5. I've stepped out into a new job into a new staff team I knew almost nothing about. But they are the most awesome group of people; sometimes I almost rub my eyes in disbelief that I'm actually here. I am growing to love them very, very much in just for short months.
6. My children have been a source of joy - they are growing up fast but yet are holding on to a childlike-ness in the right measure, particularly with regard to the move that has taken place. They have trusted implicitly that to be with mum and dad and with Father God directing everything that happens is by far the very best thing to happen to them, even when they are missing their grandparents, friends and old school. I love them to bits and am so blessed by how easy they are to be with. I am so grateful for the very close friends they have made here already.
7. The holiday club has undoubtedly been a highlight of the year. This happened during my last week on staff in my previous church. It felt like it was the best club ever. I think there were lots of reasons for this; not least of all because of the TREMENDOUS team and my right hand woman who assisted me in every way, Guacamole Girl, but because there was such a sense of God's presence - perhaps some reading this may recall the Monday morning when two of the elders came to pray with the team and then the last morning, the Friday, when we stood together as a team before God for one last time.....many children experienced God's love and healing power throughout the week.
8. The camping trip with my dear friends from the Costa squad (aka mums' playground gang) - so good to go away and do something completely different without it raining!!
9. Spring Harvest at Skeggy - again, "working hard" with several hundred 5s to 7s(really. It's a long day!) but being with our Powerpack friends, Nick and Kath, Heather, Chris......
It's an area of service that our whole family are involved in and this year our very good friends, the Merries, came with us to be on team too.
10. Spending time with some dear friends who travelled some distances to stay with us - you spoke such wise words to us - Kath and Nick, Gillian and George, various Carruthers in different combinations....! Love you, love you, love you <3
High point of 2008:
The Move. High, but didn't always feel it. Scary, yes. Challenging, yes. Life-changing - yes!!
Low point of 2008:
1. 8 June 2008 - the day I told my church I was leaving to serve in another. Audible gasp. Loads of tears. I cried a lot the day before (whilst watching Chris Tomlin on GodTV play at Frenzy) and on and off the next afternoon and evening. As did my husband. This was not a girl thing!

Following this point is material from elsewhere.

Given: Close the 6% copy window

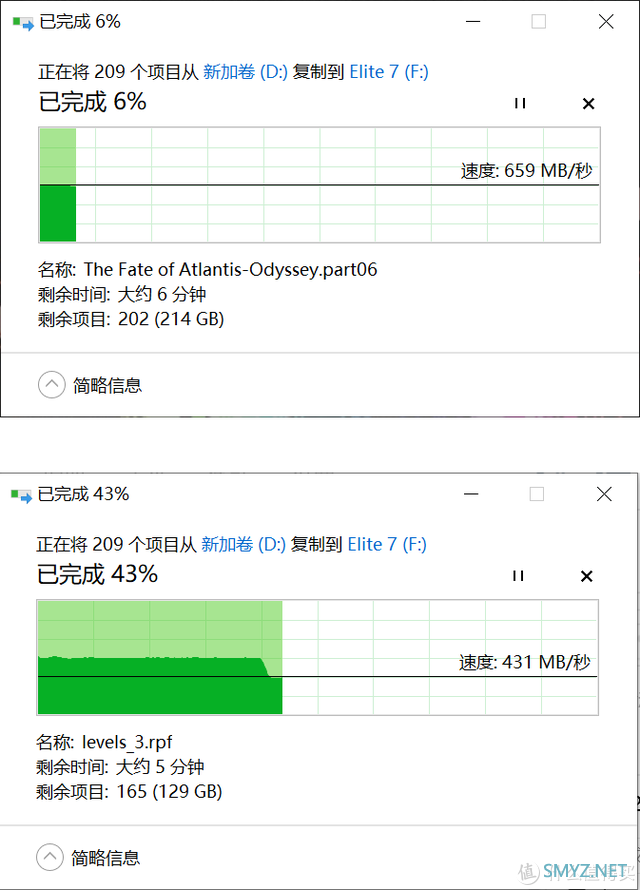Looking at the screenshot, I should [606, 22].
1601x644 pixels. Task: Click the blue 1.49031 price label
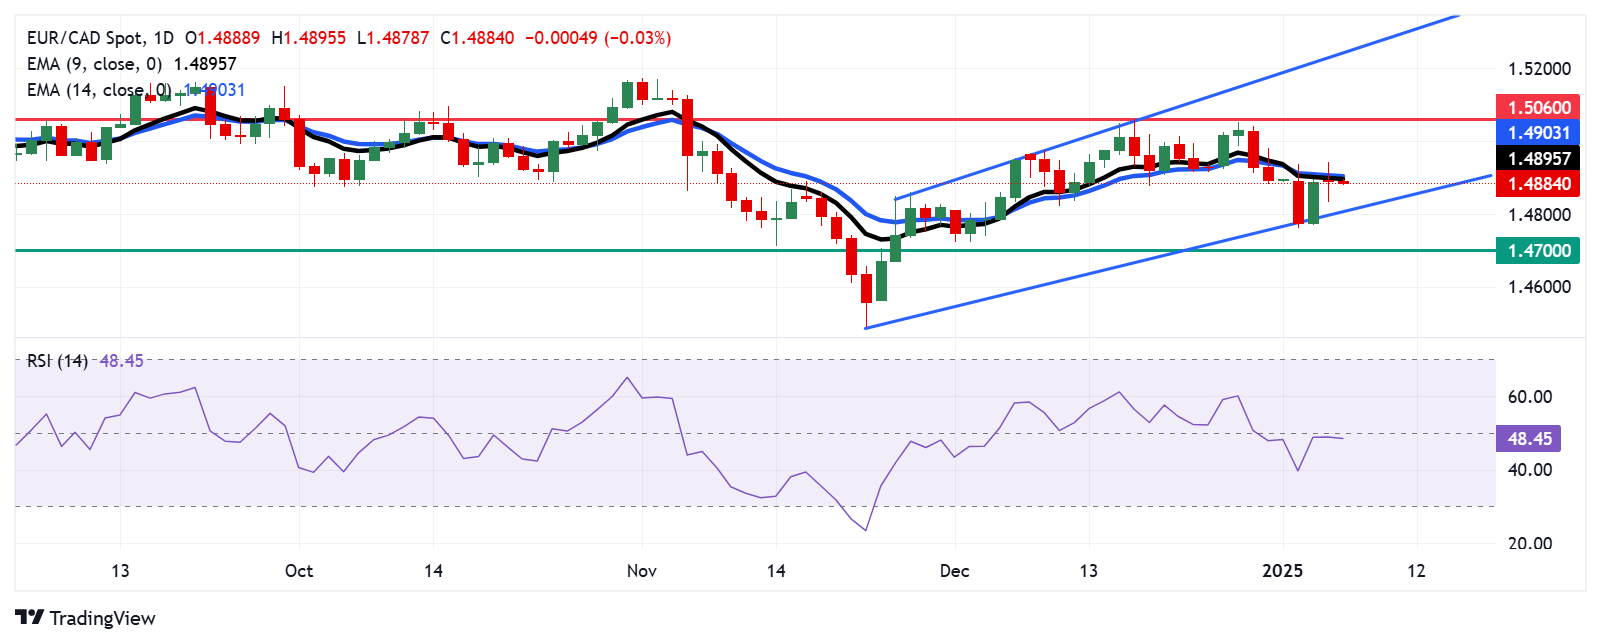pos(1538,133)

Why so upset? Because it was leaving family to step into the unknown in so many ways yet out of a deep conviction that it was a call from God to take all we had learned in our wonderful upbringing in our previous church (a) somewhere else and (b) so that we could be unrooted and disorientated to allow him to build something very new and beautiful in our lives and hopefully in others lives....
2. the month of November. Lots of stresses came to a head.

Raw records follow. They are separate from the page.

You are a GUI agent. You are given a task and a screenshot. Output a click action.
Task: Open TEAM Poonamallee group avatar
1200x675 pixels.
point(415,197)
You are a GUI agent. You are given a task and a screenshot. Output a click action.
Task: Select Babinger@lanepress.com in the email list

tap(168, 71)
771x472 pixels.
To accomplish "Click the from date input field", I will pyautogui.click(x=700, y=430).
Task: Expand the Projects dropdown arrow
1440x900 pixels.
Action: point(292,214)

3. I was saddened by what felt like some untimely deaths this year...dear Elma in January, my 35 year old penfriend Gwyn in April and Ted Herbert in September.
Person of 2008:
Like BK, I can't really pick just one. Given the turmoil of leaving somewhere we have known our whole lives long to move somewhere new, my friends have been OUTSTANDING = every one of them, one after another.....we have been blown away by the messages of love and support that come still even tonight, 5 months after we moved away. We feel incredibly, incredibly loved and humbled and privileged that they care for us so much. If I experience ten percent of that in this new place, I will be blessed indeed.
Best film you saw this year:
Australia (got to say that as I saw it yesterday). So challenging and emotional on so many fronts - racism, stolen generations, the realities of war, love and romance, a child's future, the value of culture and custom ....
Best book you read:
The Shack - read in almost one go. Moving, thought provoking, revealing the heart of the Father.
Best sporting moment:
Watching the Olympic race where Usain Bolt won the 100m in *stunning* fashion....reminded me of a leaping springtime lamb!
What you are looking forward to most in 2009
Being able to have a permanent residence in this new city (we are living out of literal suitcases in temporary rented accommodation)
Thing you will miss least about 2008
Financial stress.
The honest journal of a children and family pastor "on a break" Somewhere in the UK.
Monday, December 29, 2008
Sunday, December 21, 2008
still here....
Oh. my.
tomorrow it will be a fortnight since I last posted.
I am still here! Just been so so so busy....just not had the will to blog!
Some snapshots from the month of December -
I've been - Brian McLarening - pouring forth on an afternoon on theology and children at a denominational training conference - struggling with housing concerns - out on trips - bowling with marvellous primary sixes and sevens and taking over warehouses of soft play with 80 younger primary children - trying hard not to over-do Christmas - catering for 9 year olds (daughter's birthday tomorrow) - arranging nationally significant child protection training - pastoral visiting a number of families which has taken up some evenings - planning and preparing for 4 services with SP....everyone loves a Children and Family Pastor at Christmas - have been stressing at not writing Christmas cards; stressing about the essay I have to write; the magazine article I said I would do and the research paper that I kinda shoulda begun (I blame Calvin. I picked up a commentary on Joel and nearly passed out when I read something in it. More about that another time) - meeting with denominational core leader about the future of children's ministry blah de blah
None of that includes my regular stuff - communicating with volunteers as I have quite a lot of new stuff coming up in January and a lot of folks needing drawn in tighter toghether in their respective teams. Plus admin that's suffocating me. Bleuuggh. Pauline - I love you!!! [some readers will understand that reference from days gone by!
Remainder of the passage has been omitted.